I've played more with heat flow than with most other topics within geophysics. And heat flow is defined using ideas from calculus. The equation for conduction of heat in one dimension, for instance, relates the transfer of heat to the change in temperature with distance (dT/dx). Add more dimensions, or move the rocks around, and it gets even more complicated. Heat flow equations make it possible to predict how hot a rock can get beside a magma body, or can test whether a continental collision could really result in growth of a certain high-temperature mineral. I love it. It takes arm-waving and gives it substance and testability.

I'm sure there's more. (Groundwater hydrology, for instance, uses differential equations to describe the movement of water and the chemical reactions between the water and minerals.) I need help remember what some are, though.

Sedimentary geology

Brian points out that fluid dynamics is based in calculus. (Tell me more about the modeling of sedimentary systems, though - I mean, most modeling that I know of uses calculus at least, if not differential equations, because changes in time or in space (or both) are part of the model, and if changes are involved, calculus is useful.)

7 comments:

Anonymous said...

Also in fluid dynamics and modeling of sedimentary systems.

Unknown said...

I think that calculus, in many cases, is a useful vocabulary for describing how the world works. Thus, it bothers me when people complain about its lack of relevance to any subject, especially a natural science (geologists are particularly guilty here)! Yes it's hard, but so is mapping and so is mineralogy! If you really can't hack calc, than maybe you should take a closer look at that Mountain Studies major.

Anonymous said...

Kim, the best "one-stop shopping" for modeling of sedimentary systems is a review paper by Chris Paola from 2000 (Sedimentology, 47, Suppl. 1, p. 121-178).

It is long, but if you only want one reference (that isn't a textbook) this is the one to have in your collection. See equations 1-3 for starters for the nitty-gritty.

If you do want an entire textbook on the subject, the Quantitative Dynamic Stratigraphy book (from early '90s I believe) is one that comes to mind.

Silver Fox said...

Integration algorithms are fundamental to calculating ore reserves and the shapes of ore deposits - although it's all done by computer.

Archimedes was apparently the father of calculus and used it to figure out the area of circles, thus coming up with pi. Calculus was then lost and rediscovered much later. Part of the story is shown here and here.

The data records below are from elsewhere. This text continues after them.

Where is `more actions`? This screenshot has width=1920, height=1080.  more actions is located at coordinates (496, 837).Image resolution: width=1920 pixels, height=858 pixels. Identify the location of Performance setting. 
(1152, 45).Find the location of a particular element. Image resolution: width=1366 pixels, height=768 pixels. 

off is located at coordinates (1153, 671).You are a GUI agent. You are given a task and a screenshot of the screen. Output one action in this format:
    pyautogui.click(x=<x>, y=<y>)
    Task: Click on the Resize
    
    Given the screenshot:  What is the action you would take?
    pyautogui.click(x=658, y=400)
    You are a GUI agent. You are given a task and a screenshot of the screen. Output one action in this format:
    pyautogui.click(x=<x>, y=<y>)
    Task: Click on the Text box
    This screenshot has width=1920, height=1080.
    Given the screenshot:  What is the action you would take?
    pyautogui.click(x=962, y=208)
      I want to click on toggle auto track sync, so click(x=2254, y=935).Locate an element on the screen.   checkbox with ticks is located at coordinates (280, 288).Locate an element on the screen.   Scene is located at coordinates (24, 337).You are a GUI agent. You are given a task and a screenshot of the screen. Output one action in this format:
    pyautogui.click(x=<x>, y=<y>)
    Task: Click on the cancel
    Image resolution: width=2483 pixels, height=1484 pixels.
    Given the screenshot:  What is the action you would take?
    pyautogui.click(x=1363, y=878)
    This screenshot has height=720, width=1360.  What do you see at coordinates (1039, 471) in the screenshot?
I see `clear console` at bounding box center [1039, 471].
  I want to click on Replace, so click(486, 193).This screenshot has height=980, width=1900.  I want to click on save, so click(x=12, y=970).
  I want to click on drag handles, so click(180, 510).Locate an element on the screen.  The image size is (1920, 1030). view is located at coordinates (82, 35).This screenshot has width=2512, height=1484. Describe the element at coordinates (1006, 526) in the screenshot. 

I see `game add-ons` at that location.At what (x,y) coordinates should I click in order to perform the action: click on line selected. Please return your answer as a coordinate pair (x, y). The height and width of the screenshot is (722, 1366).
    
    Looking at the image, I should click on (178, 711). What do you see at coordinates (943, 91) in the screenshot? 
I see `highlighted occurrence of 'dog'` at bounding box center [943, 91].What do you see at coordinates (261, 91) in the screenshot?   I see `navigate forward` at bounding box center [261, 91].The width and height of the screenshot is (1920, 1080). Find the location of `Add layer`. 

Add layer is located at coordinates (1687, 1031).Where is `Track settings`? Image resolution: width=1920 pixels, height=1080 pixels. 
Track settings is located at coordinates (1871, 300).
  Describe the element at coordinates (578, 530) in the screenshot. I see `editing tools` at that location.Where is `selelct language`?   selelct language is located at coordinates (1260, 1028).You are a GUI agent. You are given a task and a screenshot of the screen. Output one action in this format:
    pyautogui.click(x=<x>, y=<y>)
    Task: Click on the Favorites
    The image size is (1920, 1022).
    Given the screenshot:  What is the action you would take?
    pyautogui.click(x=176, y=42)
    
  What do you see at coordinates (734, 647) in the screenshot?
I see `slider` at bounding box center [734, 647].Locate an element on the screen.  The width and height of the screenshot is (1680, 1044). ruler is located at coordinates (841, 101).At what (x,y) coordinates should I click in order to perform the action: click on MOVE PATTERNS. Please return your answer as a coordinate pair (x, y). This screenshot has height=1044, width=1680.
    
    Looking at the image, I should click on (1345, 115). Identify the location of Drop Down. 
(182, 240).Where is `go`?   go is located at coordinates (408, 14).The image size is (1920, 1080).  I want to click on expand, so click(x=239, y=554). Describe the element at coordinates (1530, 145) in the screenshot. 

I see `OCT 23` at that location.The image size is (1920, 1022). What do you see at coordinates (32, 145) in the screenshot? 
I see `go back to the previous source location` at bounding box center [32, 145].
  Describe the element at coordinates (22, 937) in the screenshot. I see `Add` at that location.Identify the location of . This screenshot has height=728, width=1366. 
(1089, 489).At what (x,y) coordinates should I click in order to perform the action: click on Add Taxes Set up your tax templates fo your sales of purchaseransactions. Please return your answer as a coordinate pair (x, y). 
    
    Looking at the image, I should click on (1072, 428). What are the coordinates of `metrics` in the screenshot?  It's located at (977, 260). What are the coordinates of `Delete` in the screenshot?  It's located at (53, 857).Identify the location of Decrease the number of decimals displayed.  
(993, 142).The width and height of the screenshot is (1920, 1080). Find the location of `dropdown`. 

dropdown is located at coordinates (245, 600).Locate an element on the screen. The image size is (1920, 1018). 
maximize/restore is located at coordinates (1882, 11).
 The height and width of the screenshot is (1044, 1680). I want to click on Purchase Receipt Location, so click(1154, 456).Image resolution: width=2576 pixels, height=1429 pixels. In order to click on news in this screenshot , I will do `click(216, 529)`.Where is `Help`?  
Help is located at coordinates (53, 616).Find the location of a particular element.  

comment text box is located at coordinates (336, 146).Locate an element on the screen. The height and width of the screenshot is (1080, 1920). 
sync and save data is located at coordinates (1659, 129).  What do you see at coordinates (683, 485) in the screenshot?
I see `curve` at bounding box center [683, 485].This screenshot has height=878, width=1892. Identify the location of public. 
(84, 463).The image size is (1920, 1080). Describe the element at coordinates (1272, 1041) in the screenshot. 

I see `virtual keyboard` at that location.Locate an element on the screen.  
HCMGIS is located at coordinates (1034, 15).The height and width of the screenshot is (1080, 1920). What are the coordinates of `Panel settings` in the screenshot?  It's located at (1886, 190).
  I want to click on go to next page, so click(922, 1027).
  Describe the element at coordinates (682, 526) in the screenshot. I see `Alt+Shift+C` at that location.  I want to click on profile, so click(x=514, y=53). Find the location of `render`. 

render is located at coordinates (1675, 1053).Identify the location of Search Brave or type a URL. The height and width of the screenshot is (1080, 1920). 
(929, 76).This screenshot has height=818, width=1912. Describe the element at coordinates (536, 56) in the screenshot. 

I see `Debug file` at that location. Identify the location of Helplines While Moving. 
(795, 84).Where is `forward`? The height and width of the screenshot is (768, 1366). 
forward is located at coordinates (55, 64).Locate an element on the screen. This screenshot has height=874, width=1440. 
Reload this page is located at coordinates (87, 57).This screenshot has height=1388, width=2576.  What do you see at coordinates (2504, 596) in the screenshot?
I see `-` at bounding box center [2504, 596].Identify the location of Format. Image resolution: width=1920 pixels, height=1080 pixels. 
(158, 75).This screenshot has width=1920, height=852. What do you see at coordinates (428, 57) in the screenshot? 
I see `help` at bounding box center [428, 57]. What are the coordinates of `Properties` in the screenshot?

Turns out this was discussed at work today!

Emi said...

I do use calculus in my geophysics job

Anonymous said...

Yes. But if you are trying to recruit majors, calculus scares them off. Thousands of geologists successfully avoid calculus, so why foist it on unsuspecting geology majors? If they need it later, they can learn it later.

Silver Fox said...

Dear Anonymous, even if you never use it later, it is very helpful to have a vague idea as to what other people are referring someday down the line! It scared me a little, but not when I thought about how much I really like geology! (Actually, Chemistry and Physics scared me more, for some reason.)